#### [Page text]
________________________________________

# Work done by rolling vs skidding friction force

Two identical bicycles having equal weight riders are traveling along a level road adjacent to each other with the same non-zero velocity. Bike A, (the "skidder"), applies the rear brake strongly enough to lock up the rear wheel which begins to skid. Bike B, (the "roller"), also applies the rear brake, but not so strongly and in such a manner that the same frictional braking force is achieved at the rear wheel. Bike A and Bike B both slow at the same rate and come to a stop at the same time. The time spent and distance traveled as they slow to a stop is the same. The only difference is that Bike A skids to a stop with a locked up rear wheel and Bike B rolls to a stop without skidding at all.

For both of the following two questions, assume that there is zero friction in the bicycle drivetrains and zero air resistance and zero rolling resistance. Also, ignore the infinitesimal energy transferred from the bikes to the Earth.

1. Bike A (the "Skidder"): From the ground reference frame, does the (kinetic) skidding friction force of the road acting on the tire do any work on the bike as a whole?

________________________________________

#### [Dataset excerpt]
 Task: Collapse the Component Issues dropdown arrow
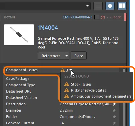[x=70, y=70]
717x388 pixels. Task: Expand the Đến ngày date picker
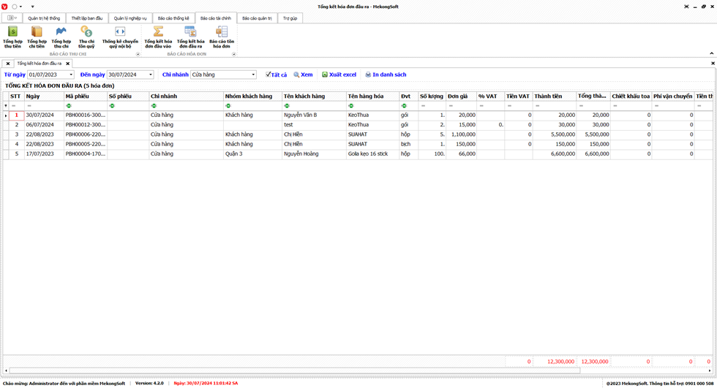tap(150, 75)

________________________________________

#### [Problems and tasks]
**1)** Translate this sentence from the bicycle braking text into Spanish: "Bike A and Bike B both slow at the same rate and come to a stop at the same time."
**2)** Turn the paragraph of the bicycle braking text that begins "For both of the following two questions" into a short list of its assumptions.
**3)** Please copy the bicycle braking text from "For both of" up to and including "to the Earth.".
The material is not needed here.

#### [Per-task outputs]
**1)** La bicicleta A y la bicicleta B desaceleran al mismo ritmo y se detienen al mismo tiempo.

**2)**
- No friction in the bicycle drivetrains
- No air resistance
- No rolling resistance
- The infinitesimal energy transferred from the bikes to the Earth is ignored

**3)**
For both of the following two questions, assume that there is zero friction in the bicycle drivetrains and zero air resistance and zero rolling resistance. Also, ignore the infinitesimal energy transferred from the bikes to the Earth.